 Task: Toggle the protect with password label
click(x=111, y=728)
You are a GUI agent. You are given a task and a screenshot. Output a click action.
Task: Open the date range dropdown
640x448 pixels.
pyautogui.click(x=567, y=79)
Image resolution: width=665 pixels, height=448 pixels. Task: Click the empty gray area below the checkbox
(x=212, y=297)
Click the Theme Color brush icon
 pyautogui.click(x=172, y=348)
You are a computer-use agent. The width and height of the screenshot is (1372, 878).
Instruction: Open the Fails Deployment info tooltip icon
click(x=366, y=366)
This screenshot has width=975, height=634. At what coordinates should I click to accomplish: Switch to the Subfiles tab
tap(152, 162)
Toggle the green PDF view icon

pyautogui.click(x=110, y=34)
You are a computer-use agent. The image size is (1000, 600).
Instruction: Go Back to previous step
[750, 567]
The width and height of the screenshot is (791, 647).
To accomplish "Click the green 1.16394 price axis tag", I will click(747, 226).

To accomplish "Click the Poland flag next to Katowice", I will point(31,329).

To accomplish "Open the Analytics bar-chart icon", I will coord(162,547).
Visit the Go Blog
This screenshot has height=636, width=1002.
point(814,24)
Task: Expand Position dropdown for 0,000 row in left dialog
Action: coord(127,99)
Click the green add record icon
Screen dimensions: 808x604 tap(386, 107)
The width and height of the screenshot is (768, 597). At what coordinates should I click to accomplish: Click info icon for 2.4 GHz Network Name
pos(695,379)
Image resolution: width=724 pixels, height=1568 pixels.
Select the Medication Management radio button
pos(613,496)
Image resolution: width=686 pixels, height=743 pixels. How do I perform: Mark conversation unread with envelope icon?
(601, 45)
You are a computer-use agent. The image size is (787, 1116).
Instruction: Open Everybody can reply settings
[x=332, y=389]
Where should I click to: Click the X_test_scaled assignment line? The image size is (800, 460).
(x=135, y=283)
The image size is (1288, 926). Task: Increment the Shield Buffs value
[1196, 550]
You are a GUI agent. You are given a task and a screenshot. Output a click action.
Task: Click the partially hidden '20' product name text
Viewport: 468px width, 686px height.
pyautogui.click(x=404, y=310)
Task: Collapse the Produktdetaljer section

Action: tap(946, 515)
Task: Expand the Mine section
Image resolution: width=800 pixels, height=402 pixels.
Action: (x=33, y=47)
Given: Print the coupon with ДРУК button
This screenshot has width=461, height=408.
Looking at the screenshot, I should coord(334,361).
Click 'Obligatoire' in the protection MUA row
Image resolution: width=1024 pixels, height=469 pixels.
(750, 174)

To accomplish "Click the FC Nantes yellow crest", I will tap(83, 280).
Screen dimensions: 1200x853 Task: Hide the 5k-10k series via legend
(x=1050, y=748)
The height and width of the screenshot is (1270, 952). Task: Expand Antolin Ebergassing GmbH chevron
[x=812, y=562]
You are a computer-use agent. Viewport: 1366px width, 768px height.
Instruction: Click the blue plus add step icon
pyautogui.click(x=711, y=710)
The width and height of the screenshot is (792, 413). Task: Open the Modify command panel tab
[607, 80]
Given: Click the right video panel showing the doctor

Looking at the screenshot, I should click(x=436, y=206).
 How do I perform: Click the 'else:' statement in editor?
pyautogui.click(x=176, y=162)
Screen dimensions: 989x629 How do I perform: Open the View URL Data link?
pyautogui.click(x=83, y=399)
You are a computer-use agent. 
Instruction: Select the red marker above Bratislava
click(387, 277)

☆ ☆ ☆ ☆

▶ **GOAL OF THE EXERCISE**
Each of the records should be retyped exactly.

▶ **WRITTEN SOLUTION**
 Task: Toggle the protect with password label
click(x=111, y=728)
You are a GUI agent. You are given a task and a screenshot. Output a click action.
Task: Open the date range dropdown
640x448 pixels.
pyautogui.click(x=567, y=79)
Image resolution: width=665 pixels, height=448 pixels. Task: Click the empty gray area below the checkbox
(x=212, y=297)
Click the Theme Color brush icon
 pyautogui.click(x=172, y=348)
You are a computer-use agent. The width and height of the screenshot is (1372, 878).
Instruction: Open the Fails Deployment info tooltip icon
click(x=366, y=366)
This screenshot has width=975, height=634. At what coordinates should I click to accomplish: Switch to the Subfiles tab
tap(152, 162)
Toggle the green PDF view icon

pyautogui.click(x=110, y=34)
You are a computer-use agent. The image size is (1000, 600).
Instruction: Go Back to previous step
[750, 567]
The width and height of the screenshot is (791, 647).
To accomplish "Click the green 1.16394 price axis tag", I will click(747, 226).

To accomplish "Click the Poland flag next to Katowice", I will point(31,329).

To accomplish "Open the Analytics bar-chart icon", I will coord(162,547).
Visit the Go Blog
This screenshot has height=636, width=1002.
point(814,24)
Task: Expand Position dropdown for 0,000 row in left dialog
Action: coord(127,99)
Click the green add record icon
Screen dimensions: 808x604 tap(386, 107)
The width and height of the screenshot is (768, 597). At what coordinates should I click to accomplish: Click info icon for 2.4 GHz Network Name
pos(695,379)
Image resolution: width=724 pixels, height=1568 pixels.
Select the Medication Management radio button
pos(613,496)
Image resolution: width=686 pixels, height=743 pixels. How do I perform: Mark conversation unread with envelope icon?
(601, 45)
You are a computer-use agent. The image size is (787, 1116).
Instruction: Open Everybody can reply settings
[x=332, y=389]
Where should I click to: Click the X_test_scaled assignment line? The image size is (800, 460).
(x=135, y=283)
The image size is (1288, 926). Task: Increment the Shield Buffs value
[1196, 550]
You are a GUI agent. You are given a task and a screenshot. Output a click action.
Task: Click the partially hidden '20' product name text
Viewport: 468px width, 686px height.
pyautogui.click(x=404, y=310)
Task: Collapse the Produktdetaljer section

Action: tap(946, 515)
Task: Expand the Mine section
Image resolution: width=800 pixels, height=402 pixels.
Action: (x=33, y=47)
Given: Print the coupon with ДРУК button
This screenshot has width=461, height=408.
Looking at the screenshot, I should coord(334,361).
Click 'Obligatoire' in the protection MUA row
Image resolution: width=1024 pixels, height=469 pixels.
(750, 174)

To accomplish "Click the FC Nantes yellow crest", I will tap(83, 280).
Screen dimensions: 1200x853 Task: Hide the 5k-10k series via legend
(x=1050, y=748)
The height and width of the screenshot is (1270, 952). Task: Expand Antolin Ebergassing GmbH chevron
[x=812, y=562]
You are a computer-use agent. Viewport: 1366px width, 768px height.
Instruction: Click the blue plus add step icon
pyautogui.click(x=711, y=710)
The width and height of the screenshot is (792, 413). Task: Open the Modify command panel tab
[607, 80]
Given: Click the right video panel showing the doctor

Looking at the screenshot, I should click(x=436, y=206).
 How do I perform: Click the 'else:' statement in editor?
pyautogui.click(x=176, y=162)
Screen dimensions: 989x629 How do I perform: Open the View URL Data link?
pyautogui.click(x=83, y=399)
You are a computer-use agent. 
Instruction: Select the red marker above Bratislava
click(387, 277)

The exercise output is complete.